▶ _PASSAGE_:
It's also a neat spot where you an actually kind of see what we often call The Tale of Two Rivers.
We have the start of the eastern gateway, essentially is the Missouri National Recreational River.
This 59-mile stretch of river is probably one of the first glimpses of the old Missouri River that you're going to see where you have the unchannelized river, the sandbars, you have snags out on the river, a lot of things that Lewis and Clark and other people that, steamboats and others that navigated upstream encountered 200 years ago.
SWENSON: Ponca in the springtime is a special place.
That's when the birds are coming into the wetlands and into the timber.
The oak trees are starting to come out with a little mouse-ear sized leaves.
The young deer that are moving around, it's springtime at Ponca State Park.
When's the last time we were able to hike this trail?
OLIGMUELLER: It's been a while actually.
FIELDS: Wow Scott, look at the wild leeks.
I don't know if you've ever smelled these before but they definitely got a pungent onion smell to them.
OLIGMUELLER: They used this along the expedition, didn't they?
The Lewis and Clark Expedition?
FIELDS: Actually, at Fort Atkinson they had the early stages of the fort there.
In 1820, they had a outbreak of scurvy and this was one of the plants, basically, scurvy was a lack of eating vegetables and vitamin C. This was one of the plants that helped save them.
(birds chirping) FIELDS: Here's a remnant of Dutchman's breeches.
If you look at the flower on them it supposedly looks like a Dutchman's breeches hanging on a clothes line.
(birds chirping) FIELDS: There's another good, neat forest shrub we have here, the Missouri gooseberry.
Pretty thorny thing, it's not a real friendly one to run into but the berries it produces are pretty valuable to wildlife.
You actually make jelly out of gooseberry.
It kind of has a green berry on it.
Here's one of my favorites.
This is called bloodroot.
It gets its name, the root part of it has a kind of a tuberous type of root.
But you can see when you break it open it has that real kind of a bright, kind of almost looks like blood.
It's pretty cool.
(birds chirping) FIELDS: This time of year is the best time if you're a bird watcher to come here just because if you look at the canopy the leaves aren't fully grown yet, so you have a rare opportunity to look up into a tree and see birds without being hidden with all the leaves.
Late April, early May is when most of the migrating songbirds are either arriving to nest here during the summer or on their way north in the case of warblers.
Most of them are stopping here as a stopping point as they migrate north.
OLIGMUELLER: You know, migration's always one of my favorite times of year, seeing all the different birds out along the river and it's really cool when you hear thousands of birds all together.
(birds chirping) FIELDS: That chirp, chirp, chirp's the hand turkey.
There's the Tom.

▶ _EXERCISE 1_: In the Ponca State Park transcript, how many miles long is the stretch of river described as the Missouri National Recreational River?
▶ _EXERCISE 2_:
Do these statements agree with the Ponca State Park transcript? Answer yes or no for each, quoting the words that decide it.
(a) Late April and early May are when most migrating songbirds arrive to nest or pass through heading north.
(b) The Missouri gooseberry is described as a shrub without thorns.
(c) Wild leeks are said to smell like onions.
▶ _EXERCISE 3_: Please duplicate the part of the Ponca State Park transcript starting with "In 1820, they" and going on through "helped save them.".

▶ _DATASET CONTENT_:
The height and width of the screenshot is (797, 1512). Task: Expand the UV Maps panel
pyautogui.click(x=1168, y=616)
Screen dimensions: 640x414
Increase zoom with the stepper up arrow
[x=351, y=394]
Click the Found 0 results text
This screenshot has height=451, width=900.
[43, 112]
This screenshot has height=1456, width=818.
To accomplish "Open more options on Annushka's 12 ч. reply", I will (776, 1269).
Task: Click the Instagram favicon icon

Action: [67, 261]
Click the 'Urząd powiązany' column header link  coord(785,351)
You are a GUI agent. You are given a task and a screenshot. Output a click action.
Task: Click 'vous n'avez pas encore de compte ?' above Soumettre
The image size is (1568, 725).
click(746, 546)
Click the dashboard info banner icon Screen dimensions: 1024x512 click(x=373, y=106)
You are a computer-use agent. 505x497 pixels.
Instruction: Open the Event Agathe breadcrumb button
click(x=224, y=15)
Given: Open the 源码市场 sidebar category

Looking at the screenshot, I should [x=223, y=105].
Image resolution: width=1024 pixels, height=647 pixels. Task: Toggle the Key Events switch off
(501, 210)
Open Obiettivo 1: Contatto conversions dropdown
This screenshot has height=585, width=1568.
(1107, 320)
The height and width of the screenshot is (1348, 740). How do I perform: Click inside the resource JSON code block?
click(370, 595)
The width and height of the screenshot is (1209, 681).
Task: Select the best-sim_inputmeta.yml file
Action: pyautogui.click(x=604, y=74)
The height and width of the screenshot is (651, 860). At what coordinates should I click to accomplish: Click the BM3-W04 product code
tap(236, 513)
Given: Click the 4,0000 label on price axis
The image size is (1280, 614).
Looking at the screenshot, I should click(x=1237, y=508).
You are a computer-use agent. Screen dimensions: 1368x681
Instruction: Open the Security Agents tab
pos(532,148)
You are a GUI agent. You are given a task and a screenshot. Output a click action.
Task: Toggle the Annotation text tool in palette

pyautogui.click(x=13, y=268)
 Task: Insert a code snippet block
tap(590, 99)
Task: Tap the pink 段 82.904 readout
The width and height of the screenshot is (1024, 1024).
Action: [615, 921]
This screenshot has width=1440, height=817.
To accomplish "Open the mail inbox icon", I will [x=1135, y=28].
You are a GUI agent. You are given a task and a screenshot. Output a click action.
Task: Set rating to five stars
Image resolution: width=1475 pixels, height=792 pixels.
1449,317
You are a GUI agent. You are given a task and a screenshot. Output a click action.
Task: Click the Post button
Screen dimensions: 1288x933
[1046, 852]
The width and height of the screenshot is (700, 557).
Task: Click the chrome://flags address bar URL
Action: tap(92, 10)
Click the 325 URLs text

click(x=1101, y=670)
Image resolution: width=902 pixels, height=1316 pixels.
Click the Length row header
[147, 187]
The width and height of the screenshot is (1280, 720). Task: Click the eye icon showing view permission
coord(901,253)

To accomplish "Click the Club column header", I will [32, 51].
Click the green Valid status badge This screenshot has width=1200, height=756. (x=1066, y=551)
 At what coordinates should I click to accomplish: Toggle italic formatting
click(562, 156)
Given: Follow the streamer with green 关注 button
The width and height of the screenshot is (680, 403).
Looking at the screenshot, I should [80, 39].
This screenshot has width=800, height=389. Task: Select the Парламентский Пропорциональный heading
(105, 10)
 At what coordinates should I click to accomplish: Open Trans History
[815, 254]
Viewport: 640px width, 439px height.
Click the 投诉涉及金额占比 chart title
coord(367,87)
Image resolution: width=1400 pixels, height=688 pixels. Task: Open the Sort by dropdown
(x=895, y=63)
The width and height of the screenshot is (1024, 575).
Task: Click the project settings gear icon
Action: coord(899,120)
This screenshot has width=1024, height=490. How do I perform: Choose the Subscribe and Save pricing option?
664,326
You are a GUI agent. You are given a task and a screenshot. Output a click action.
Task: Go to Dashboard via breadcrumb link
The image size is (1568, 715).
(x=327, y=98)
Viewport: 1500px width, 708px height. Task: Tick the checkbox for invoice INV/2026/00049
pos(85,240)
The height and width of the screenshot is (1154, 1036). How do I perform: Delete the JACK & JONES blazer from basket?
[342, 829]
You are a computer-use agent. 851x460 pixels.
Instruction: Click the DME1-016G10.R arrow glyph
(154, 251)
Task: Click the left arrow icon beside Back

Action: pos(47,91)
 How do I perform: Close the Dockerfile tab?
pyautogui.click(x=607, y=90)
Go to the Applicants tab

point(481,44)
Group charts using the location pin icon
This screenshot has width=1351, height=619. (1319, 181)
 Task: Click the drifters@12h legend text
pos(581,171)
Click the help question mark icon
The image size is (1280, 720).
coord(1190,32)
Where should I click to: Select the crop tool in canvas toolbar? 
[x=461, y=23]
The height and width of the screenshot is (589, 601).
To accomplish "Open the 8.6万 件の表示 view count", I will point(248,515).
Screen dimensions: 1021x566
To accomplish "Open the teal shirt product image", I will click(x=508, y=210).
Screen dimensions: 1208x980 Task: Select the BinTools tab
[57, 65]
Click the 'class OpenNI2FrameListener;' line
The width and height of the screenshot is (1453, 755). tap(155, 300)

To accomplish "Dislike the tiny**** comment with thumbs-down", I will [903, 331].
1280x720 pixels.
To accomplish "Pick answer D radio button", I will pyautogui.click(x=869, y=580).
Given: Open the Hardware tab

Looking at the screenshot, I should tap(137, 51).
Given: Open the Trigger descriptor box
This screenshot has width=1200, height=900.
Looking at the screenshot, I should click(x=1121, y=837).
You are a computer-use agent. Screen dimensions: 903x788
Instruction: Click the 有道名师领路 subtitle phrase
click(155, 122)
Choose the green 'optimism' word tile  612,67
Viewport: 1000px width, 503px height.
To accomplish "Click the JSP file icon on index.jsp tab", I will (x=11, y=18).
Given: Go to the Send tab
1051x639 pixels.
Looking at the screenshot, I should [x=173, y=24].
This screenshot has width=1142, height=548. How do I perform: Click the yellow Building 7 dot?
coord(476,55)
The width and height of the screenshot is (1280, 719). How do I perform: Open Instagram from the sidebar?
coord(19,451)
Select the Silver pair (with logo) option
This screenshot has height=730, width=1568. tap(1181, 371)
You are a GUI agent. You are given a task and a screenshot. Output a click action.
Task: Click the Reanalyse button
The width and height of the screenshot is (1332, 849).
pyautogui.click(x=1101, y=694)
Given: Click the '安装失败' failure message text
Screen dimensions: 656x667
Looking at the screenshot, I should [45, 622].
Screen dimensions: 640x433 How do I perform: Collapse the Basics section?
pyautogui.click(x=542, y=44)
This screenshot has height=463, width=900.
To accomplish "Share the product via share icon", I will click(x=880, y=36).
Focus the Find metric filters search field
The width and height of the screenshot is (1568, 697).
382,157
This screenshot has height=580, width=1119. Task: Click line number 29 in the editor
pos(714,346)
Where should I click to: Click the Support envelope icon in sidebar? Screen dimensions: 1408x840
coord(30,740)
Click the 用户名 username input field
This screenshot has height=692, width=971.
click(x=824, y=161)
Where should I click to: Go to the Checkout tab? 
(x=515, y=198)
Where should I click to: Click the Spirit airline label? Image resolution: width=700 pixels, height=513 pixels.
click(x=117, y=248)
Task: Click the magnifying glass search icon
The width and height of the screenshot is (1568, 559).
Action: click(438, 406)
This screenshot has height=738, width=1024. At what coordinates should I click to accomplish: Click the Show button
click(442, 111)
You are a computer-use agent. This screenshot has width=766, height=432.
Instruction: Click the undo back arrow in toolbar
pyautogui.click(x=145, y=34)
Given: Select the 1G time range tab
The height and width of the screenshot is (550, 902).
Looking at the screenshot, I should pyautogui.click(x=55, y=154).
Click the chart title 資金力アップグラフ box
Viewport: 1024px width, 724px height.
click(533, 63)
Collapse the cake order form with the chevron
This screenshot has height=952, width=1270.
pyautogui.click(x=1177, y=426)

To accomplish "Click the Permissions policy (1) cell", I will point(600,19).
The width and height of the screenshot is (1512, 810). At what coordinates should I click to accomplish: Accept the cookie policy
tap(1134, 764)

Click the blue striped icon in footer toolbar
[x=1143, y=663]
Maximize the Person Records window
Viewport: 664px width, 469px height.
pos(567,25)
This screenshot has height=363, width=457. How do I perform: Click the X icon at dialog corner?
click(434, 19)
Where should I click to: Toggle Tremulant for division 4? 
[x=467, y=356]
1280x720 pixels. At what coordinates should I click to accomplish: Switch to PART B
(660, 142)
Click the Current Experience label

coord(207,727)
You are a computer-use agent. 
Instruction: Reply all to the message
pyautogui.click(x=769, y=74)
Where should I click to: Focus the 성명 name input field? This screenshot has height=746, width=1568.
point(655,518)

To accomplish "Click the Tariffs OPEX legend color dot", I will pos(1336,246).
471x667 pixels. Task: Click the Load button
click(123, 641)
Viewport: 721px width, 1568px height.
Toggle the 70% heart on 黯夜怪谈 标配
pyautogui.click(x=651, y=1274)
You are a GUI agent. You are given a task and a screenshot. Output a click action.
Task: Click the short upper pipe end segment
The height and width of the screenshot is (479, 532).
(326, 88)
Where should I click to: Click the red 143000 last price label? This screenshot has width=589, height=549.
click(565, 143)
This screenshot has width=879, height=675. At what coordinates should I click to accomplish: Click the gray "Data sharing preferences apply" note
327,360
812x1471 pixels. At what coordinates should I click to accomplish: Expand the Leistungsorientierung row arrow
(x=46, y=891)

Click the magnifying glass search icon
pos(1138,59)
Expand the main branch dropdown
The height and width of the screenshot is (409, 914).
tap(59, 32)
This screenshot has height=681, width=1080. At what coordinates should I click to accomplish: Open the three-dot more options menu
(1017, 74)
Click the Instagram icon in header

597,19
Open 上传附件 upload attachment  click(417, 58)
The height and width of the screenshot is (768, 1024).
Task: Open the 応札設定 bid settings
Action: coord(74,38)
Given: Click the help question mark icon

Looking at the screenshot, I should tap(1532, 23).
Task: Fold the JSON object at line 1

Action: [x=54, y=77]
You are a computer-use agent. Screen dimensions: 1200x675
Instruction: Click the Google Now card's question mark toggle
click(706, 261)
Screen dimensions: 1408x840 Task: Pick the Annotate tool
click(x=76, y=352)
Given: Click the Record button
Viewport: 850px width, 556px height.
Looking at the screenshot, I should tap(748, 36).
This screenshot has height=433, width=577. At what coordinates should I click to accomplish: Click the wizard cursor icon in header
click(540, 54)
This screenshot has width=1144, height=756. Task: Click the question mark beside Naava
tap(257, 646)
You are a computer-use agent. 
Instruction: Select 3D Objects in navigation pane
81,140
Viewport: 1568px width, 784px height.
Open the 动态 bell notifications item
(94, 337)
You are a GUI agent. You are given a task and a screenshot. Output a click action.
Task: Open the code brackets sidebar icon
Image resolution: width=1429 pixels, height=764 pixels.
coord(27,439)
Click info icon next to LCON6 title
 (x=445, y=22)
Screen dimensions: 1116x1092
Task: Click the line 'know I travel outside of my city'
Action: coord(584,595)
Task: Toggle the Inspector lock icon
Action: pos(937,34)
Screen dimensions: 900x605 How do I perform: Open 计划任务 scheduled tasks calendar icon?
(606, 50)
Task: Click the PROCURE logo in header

▶ _ANSWER AREA 1_: 59 miles

▶ _ANSWER AREA 2_:
(a) Yes: "Late April, early May is when most of the migrating songbirds are either arriving to nest here during the summer or on their way north in the case of warblers."
(b) No: "Pretty thorny thing, it's not a real friendly one to run into"
(c) Yes: "they definitely got a pungent onion smell to them"

▶ _ANSWER AREA 3_:
In 1820, they had a outbreak of scurvy and this was one of the plants, basically, scurvy was a lack of eating vegetables and vitamin C. This was one of the plants that helped save them.